Two journeys, one stage  

Cornell inventors and founders Robbert Van Renesse, a professor of computer science, and Hakim Weatherspoon, a professor of computer science and associate dean at Cornell Bowers, delivered the keynote from Ithaca, streamed live to New York City. Together, they walked through the decade-long journey that led to Exostellar, a startup built on technology developed in their labs for improving cloud computing efficiency. The company was acquired by Qualcomm earlier this year.

The story was not a straight line. Through their participation in the NSF I-Corps program, which included more than 90 customer interviews, Weatherspoon and Van Renesse, along with co-founder Zhiming Shen, Ph.D. ’17, refined their understanding of the market and discovered the real demand: helping companies reduce what they were paying for underutilized cloud resources.

"We went through many pivots until we found something that people were actually interested in," Van Renesse said.

"You don't have to wait for the perfect solution," Weatherspoon added. "You probably don't have it to begin with. Instead, you have to be agile." He then explained that commercialization is not separate from research; it is an extension of it. "You have to talk to the market to figure out what people will actually pay for, what they need and what they're missing."

The acquisition by Qualcomm — what Weatherspoon called "Chapter 8" of the story — was only possible because of everything that came before it: the disclosure, the prototypes, the I-Corps training, the SBIR grants, the local investors, the mentors, the business incubation. "It actually started with the invention," he said. "The acquisition is Chapter 8. Chapters 1 through 7 are what got us there." 
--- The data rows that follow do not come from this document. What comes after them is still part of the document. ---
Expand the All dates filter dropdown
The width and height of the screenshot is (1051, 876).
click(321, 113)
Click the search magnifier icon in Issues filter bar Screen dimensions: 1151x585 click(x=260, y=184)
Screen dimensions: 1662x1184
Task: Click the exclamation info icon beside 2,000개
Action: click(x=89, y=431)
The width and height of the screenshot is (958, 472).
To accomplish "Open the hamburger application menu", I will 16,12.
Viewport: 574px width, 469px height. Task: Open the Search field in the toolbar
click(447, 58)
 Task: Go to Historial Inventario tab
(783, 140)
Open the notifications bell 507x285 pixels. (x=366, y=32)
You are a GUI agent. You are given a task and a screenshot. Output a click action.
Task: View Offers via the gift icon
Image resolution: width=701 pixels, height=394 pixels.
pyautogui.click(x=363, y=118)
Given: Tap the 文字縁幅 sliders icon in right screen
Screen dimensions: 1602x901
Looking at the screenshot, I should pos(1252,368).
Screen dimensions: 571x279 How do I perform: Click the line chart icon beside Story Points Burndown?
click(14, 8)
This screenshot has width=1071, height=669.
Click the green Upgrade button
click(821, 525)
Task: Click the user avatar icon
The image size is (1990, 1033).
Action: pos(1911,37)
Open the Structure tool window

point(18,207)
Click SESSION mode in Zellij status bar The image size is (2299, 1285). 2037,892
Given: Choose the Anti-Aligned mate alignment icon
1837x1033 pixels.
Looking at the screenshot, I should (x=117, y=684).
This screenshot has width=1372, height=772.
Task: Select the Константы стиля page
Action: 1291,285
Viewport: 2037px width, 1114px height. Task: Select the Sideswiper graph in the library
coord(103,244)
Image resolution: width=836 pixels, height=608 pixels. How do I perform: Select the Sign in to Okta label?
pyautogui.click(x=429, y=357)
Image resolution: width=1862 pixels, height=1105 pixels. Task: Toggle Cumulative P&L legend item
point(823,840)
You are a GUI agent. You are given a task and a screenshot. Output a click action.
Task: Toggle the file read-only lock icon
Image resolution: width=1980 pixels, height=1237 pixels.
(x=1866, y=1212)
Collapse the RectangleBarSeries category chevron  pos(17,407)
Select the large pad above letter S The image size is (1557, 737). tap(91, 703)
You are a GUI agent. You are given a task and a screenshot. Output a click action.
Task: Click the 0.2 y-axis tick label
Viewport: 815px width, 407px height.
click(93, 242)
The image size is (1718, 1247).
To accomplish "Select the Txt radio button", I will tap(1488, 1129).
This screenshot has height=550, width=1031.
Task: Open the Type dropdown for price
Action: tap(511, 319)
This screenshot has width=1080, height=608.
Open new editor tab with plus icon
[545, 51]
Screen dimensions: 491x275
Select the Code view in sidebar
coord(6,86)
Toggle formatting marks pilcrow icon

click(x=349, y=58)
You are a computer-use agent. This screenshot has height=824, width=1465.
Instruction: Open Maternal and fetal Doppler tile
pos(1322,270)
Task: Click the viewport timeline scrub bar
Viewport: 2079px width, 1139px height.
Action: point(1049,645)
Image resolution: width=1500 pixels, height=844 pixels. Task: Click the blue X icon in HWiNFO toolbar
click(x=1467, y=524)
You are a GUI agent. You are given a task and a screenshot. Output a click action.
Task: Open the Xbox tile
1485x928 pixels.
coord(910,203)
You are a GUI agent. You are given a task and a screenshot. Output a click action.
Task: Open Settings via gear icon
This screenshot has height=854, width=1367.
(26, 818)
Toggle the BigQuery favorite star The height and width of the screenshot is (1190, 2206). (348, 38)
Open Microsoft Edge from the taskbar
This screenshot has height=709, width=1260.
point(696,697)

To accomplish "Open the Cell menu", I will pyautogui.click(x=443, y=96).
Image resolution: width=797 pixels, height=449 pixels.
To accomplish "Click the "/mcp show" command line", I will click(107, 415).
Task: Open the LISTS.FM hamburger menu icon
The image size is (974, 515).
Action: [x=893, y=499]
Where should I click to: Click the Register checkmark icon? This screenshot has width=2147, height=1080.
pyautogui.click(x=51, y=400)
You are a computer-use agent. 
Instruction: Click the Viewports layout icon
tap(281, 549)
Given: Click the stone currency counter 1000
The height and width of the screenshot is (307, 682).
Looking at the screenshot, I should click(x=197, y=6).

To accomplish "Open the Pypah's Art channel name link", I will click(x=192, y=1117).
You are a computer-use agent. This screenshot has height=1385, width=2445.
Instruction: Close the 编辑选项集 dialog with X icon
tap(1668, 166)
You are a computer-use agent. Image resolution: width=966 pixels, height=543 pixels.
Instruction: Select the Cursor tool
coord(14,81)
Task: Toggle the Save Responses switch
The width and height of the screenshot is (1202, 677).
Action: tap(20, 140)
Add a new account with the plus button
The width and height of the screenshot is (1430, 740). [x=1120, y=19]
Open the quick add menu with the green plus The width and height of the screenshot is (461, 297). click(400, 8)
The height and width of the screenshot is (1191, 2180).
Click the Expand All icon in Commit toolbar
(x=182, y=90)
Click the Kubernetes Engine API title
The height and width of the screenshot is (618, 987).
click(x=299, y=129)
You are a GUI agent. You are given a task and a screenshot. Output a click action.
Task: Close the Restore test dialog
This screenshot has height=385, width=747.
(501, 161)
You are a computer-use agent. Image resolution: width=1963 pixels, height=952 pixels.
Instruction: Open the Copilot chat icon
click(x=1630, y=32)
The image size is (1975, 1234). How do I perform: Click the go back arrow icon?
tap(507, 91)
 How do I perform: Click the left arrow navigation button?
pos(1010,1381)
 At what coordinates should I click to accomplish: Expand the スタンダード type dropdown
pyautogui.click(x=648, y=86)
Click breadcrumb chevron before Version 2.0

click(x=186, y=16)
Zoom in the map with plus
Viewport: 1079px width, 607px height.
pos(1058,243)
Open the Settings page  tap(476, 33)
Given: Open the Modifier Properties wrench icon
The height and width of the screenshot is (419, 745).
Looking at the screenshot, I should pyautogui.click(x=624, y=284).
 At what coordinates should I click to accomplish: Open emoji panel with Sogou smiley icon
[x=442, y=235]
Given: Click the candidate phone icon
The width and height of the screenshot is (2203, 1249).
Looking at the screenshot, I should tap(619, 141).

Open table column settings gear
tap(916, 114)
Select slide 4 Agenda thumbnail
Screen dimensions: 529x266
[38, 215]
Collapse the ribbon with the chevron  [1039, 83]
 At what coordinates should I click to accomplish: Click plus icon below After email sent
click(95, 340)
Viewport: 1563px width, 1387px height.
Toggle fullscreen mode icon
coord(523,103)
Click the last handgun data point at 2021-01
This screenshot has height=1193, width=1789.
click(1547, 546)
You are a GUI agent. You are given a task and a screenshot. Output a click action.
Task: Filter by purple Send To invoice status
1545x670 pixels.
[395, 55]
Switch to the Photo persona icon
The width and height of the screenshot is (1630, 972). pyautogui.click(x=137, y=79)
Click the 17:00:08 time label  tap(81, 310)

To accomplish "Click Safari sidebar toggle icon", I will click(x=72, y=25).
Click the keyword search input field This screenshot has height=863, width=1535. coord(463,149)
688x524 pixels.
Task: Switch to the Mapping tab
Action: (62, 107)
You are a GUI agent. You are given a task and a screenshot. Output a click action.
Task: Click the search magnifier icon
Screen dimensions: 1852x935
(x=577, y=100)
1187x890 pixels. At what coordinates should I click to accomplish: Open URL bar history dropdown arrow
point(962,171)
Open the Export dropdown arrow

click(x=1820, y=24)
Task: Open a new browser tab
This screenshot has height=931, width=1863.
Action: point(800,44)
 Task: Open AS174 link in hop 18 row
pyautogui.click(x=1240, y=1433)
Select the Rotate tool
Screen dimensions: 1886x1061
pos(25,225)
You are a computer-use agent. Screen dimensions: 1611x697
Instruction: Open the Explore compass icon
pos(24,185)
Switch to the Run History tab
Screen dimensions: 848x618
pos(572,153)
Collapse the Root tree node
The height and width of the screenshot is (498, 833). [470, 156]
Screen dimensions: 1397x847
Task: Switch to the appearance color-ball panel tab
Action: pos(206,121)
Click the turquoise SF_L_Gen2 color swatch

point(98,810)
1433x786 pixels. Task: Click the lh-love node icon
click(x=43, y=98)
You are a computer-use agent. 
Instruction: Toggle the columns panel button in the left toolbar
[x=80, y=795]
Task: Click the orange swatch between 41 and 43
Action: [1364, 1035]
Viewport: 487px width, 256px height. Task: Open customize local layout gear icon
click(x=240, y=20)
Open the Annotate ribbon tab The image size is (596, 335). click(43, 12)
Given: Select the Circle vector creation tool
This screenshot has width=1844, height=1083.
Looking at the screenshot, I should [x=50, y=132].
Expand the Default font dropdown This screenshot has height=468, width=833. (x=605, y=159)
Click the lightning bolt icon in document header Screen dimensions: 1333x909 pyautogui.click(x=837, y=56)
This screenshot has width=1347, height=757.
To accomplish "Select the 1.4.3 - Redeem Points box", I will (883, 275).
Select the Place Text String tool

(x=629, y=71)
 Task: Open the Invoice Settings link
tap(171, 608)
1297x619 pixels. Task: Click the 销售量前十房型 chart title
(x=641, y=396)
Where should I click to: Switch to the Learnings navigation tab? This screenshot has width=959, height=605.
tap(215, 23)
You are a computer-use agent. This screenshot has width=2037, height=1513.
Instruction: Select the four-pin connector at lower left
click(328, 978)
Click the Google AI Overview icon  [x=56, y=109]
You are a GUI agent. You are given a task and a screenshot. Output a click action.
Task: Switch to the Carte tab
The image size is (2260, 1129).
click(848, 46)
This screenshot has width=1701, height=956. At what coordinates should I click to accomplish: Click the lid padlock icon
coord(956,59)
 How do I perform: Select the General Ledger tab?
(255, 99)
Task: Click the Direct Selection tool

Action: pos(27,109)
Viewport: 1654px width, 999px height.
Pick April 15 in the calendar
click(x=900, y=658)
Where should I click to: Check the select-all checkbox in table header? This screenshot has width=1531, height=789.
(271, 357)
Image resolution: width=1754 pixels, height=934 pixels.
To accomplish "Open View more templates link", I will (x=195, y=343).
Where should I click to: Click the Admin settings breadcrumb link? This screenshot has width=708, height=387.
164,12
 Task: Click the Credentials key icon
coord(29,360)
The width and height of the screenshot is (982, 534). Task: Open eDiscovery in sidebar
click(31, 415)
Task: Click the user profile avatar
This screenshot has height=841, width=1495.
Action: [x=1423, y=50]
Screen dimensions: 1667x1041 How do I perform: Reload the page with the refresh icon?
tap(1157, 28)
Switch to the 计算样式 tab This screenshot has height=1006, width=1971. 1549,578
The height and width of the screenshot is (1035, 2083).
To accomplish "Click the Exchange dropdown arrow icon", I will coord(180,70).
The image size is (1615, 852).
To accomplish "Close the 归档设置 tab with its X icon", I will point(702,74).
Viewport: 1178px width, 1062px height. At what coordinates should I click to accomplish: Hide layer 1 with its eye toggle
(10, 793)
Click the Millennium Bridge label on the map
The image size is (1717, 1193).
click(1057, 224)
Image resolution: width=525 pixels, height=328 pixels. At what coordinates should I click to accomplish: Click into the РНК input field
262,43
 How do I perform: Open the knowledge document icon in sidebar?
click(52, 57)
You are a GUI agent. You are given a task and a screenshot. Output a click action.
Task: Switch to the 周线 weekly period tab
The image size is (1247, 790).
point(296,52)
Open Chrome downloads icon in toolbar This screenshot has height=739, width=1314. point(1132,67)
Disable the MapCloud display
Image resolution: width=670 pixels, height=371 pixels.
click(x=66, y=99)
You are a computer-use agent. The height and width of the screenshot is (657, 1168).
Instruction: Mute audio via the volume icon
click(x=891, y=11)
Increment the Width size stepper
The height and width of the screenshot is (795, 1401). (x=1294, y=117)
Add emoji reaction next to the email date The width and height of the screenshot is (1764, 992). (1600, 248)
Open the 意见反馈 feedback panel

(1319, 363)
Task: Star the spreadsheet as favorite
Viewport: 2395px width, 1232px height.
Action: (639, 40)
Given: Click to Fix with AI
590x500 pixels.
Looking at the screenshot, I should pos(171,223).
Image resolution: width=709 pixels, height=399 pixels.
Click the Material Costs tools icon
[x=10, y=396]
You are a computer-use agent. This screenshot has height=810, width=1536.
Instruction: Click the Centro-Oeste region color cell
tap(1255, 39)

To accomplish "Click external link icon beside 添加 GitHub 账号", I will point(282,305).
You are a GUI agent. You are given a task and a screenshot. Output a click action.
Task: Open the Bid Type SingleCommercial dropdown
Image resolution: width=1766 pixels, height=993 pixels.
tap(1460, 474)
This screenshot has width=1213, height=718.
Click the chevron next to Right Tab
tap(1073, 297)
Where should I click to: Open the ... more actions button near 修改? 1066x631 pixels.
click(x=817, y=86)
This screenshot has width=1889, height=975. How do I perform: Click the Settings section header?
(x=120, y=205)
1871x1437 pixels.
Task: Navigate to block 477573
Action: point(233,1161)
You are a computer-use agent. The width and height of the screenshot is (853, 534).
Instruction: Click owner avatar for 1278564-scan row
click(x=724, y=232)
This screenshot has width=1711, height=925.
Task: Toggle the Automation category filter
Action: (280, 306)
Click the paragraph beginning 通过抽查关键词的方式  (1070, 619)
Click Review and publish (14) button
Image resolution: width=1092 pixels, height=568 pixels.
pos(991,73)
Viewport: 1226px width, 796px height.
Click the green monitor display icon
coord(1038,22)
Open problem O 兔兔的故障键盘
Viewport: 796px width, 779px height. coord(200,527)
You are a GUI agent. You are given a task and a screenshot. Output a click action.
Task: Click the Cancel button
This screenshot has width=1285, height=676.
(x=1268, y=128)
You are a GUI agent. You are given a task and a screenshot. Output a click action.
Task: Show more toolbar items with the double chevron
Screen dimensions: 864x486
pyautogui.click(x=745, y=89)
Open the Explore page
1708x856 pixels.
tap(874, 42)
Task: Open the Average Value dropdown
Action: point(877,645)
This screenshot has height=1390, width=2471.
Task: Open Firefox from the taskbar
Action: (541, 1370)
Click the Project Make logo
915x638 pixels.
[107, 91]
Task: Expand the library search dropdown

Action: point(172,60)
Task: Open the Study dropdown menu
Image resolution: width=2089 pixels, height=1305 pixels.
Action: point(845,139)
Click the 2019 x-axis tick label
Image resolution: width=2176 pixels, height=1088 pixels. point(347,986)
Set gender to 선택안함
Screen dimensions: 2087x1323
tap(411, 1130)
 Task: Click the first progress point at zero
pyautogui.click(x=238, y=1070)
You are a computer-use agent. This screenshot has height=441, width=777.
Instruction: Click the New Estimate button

Inventors based in New York City attend Bearers of Innovation: A One Cornell Celebration on May 20. 

In New York City, Jason Spector, M.D., chief of the Division of Plastic and Reconstructive Surgery at Weill Cornell Medicine and co-founder of Fesarius Therapeutics, joined Lisa Placanica for a fireside chat streamed live to Ithaca. His company's first product, DermiSphere — a collagen-based device for wound healing that received FDA 510(k) clearance in 2025 — started not with a business plan but with a frustration he repeatedly encountered in the operating room.

Standard wound healing devices were too slow. Bacteria often won the race against the body's own regenerative process. Spector's lab, working with biomechanical engineers, found a design approach that changed that. "If you can make the vascularization happen faster," Spector said, "you save the patient time, you save them surgeries, you change their recovery and, of course, their lives." 

Spector was direct about what it takes to get started. When asked what a researcher should do first in commercialization, he provided three recommendations: be discreet with the idea early on, build your network, and reach out to CTL. "CTL would be one of the first places you want to go," Spector said.

Cornell's innovation ecosystem at scale  

The event was not only a celebration of individual inventors. It was a recognition of the ecosystem that makes the journey possible — from business incubators and accelerators to mentors, department chairs, industry partners, and the CTL team itself. "Not every university has that," Van Vliet said. "It's built here specifically for Cornell."

According to the National Academy of Inventors, Cornell ranked No. 20 among the top 100 U.S. universities for utility patents granted in calendar year 2025, with 103 patents, placing it among the most prolific research universities in the country.

These are not abstract numbers. They represent technologies moving through the commercialization journey. Behind every licensed technology, every startup, every product reaching a patient or a market, there is a researcher who decided their discovery was worth pursuing and the support along the way.